Registros de elementos de interface
□ □ □ □ □

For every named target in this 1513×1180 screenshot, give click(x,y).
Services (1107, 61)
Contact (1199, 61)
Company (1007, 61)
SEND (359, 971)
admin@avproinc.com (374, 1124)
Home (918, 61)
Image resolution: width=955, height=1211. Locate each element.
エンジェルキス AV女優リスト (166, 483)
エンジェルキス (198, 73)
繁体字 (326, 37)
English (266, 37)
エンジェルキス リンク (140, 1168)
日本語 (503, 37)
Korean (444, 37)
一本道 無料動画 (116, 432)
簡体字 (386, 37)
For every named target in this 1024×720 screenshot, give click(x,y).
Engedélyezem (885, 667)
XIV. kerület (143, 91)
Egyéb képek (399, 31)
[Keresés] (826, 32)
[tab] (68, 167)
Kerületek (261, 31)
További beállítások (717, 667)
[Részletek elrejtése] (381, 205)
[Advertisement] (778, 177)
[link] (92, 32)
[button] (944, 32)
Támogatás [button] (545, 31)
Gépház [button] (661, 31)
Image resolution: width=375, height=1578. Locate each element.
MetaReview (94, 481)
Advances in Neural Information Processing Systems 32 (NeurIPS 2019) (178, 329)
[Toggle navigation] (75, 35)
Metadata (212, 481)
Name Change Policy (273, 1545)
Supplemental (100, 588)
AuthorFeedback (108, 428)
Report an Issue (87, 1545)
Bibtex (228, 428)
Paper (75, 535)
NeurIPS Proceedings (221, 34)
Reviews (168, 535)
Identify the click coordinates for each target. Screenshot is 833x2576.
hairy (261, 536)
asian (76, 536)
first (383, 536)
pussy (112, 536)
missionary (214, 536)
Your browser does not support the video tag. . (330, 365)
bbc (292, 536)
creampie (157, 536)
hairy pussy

□ □ □ □ □

INSTRUÇÕES DO EXERCÍCIO =>
Reproduza todas as linhas acima, sem nenhuma alteração.

RESULTADO DA TAREFA =>
For every named target in this 1513×1180 screenshot, give click(x,y).
Services (1107, 61)
Contact (1199, 61)
Company (1007, 61)
SEND (359, 971)
admin@avproinc.com (374, 1124)
Home (918, 61)
Image resolution: width=955, height=1211. Locate each element.
エンジェルキス AV女優リスト (166, 483)
エンジェルキス (198, 73)
繁体字 (326, 37)
English (266, 37)
エンジェルキス リンク (140, 1168)
日本語 (503, 37)
Korean (444, 37)
一本道 無料動画 (116, 432)
簡体字 (386, 37)
For every named target in this 1024×720 screenshot, give click(x,y).
Engedélyezem (885, 667)
XIV. kerület (143, 91)
Egyéb képek (399, 31)
[Keresés] (826, 32)
[tab] (68, 167)
Kerületek (261, 31)
További beállítások (717, 667)
[Részletek elrejtése] (381, 205)
[Advertisement] (778, 177)
[link] (92, 32)
[button] (944, 32)
Támogatás [button] (545, 31)
Gépház [button] (661, 31)
Image resolution: width=375, height=1578. Locate each element.
MetaReview (94, 481)
Advances in Neural Information Processing Systems 32 (NeurIPS 2019) (178, 329)
[Toggle navigation] (75, 35)
Metadata (212, 481)
Name Change Policy (273, 1545)
Supplemental (100, 588)
AuthorFeedback (108, 428)
Report an Issue (87, 1545)
Bibtex (228, 428)
Paper (75, 535)
NeurIPS Proceedings (221, 34)
Reviews (168, 535)
Identify the click coordinates for each target. Screenshot is 833x2576.
hairy (261, 536)
asian (76, 536)
first (383, 536)
pussy (112, 536)
missionary (214, 536)
Your browser does not support the video tag. . (330, 365)
bbc (292, 536)
creampie (157, 536)
hairy pussy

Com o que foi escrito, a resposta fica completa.